- **What this task involves**: No images, please. Copy each entry below exactly as it reads.

══ Source records ══

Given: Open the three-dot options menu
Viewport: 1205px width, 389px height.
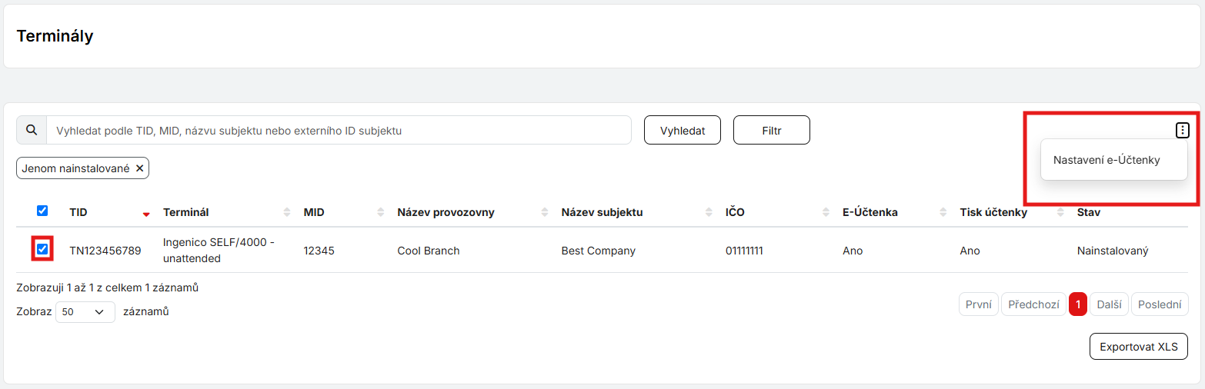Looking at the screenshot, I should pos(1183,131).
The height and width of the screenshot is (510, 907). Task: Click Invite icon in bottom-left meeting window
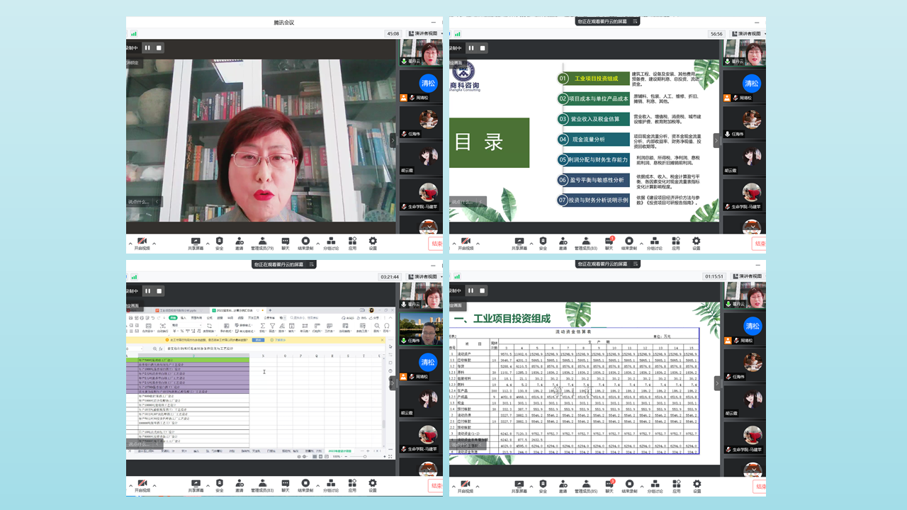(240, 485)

═══

- **Answer to this problem**:
Given: Open the three-dot options menu
Viewport: 1205px width, 389px height.
Looking at the screenshot, I should pos(1183,131).
The height and width of the screenshot is (510, 907). Task: Click Invite icon in bottom-left meeting window
(240, 485)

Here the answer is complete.